The apparent activity of any given chitinases is a function of existing temperature and pH. Studies also reported specific featured chitinases with respect to pH (Loni et al., 2014; Fu et al., 2016) and temperature
(Karthik et al., 2015) having potential in industrial applications. Besides, identification of optimum pH and temperature of any given bacterial chitinase is important to predict its activity in different environmental conditions. The culture supernatants from P. illinoisensis strain UKCH21 showed a maximum enzyme activity of 110.8 U/ml after 3 days of culturing with protein content of 0.69 mg/ml. Further testing of PPC from UKCH21 showed substantial enzyme activity (>80%) over a temperature range of 40 to 80°C with its peak activity at 50°C (Figure 5a). Further increase or decrease in temperature resulted in reduction in enzyme activity. However, the enzyme lacks thermal stability as revealed by the loss of more than 30% of its activity within two hours at around room temperature (30°C). At 60°C, the enzyme lost cent percent activity within 2 h of incubation is shown in Figure 5b. The enzyme showed optimum activity at pH 5 (Figure 6a). Further increase in pH showed 32% loss in activity. Interestingly, the enzyme upholds its activity between pH 6 and 9. The stability analysis showed increased enzyme activity up to pH 6 (Figure 6b).

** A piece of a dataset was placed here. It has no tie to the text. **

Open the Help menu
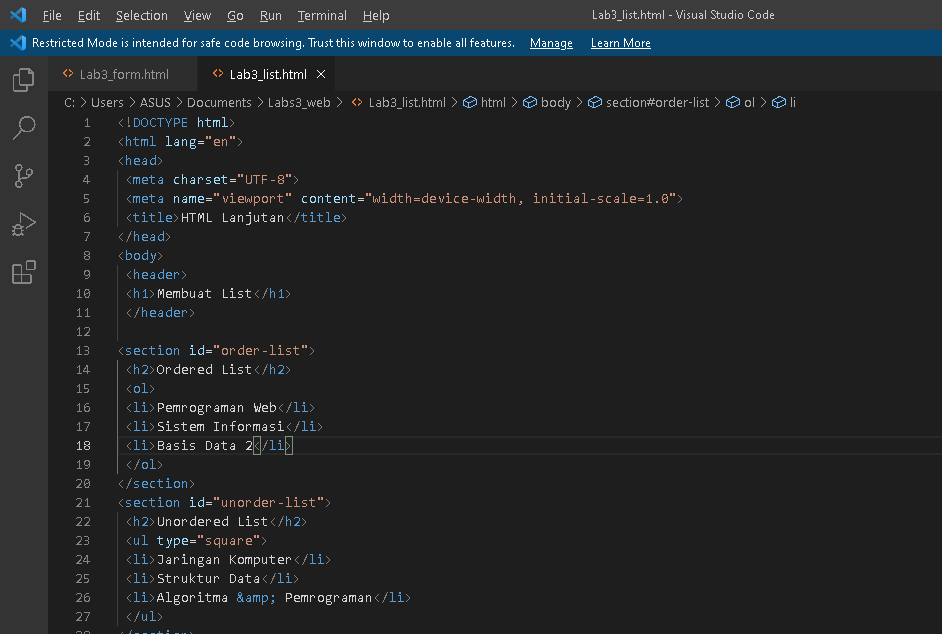Image resolution: width=942 pixels, height=634 pixels. 376,15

In conclusion, the unique ecological niche presented by mountain and hill regions with associated environmental and biotic factors supports vast diversity of beneficial bacterial community with potential commercial applications.
To the best of the authors’ knowledge, for the first time, the present study identified a strong antifungal P. illinoisensis strain UKCH21 from India with an extracellular chitinase production, that is, having potential applications in biological control of tested soil born plant pathogens. Keeping this in view, further studies were planned to find out the biocontrol potential of UKCH21 against other fungi and under filed conditions.
The authors have not declared any conflict of interests.
This work was supported by the Indian Council of Agricultural Research (ICAR) and College of Agriculture, GBPUA&T, Pantnagar. The present work is a part of Ph.D thesis submitted to GBPUA&T, Pantnagar.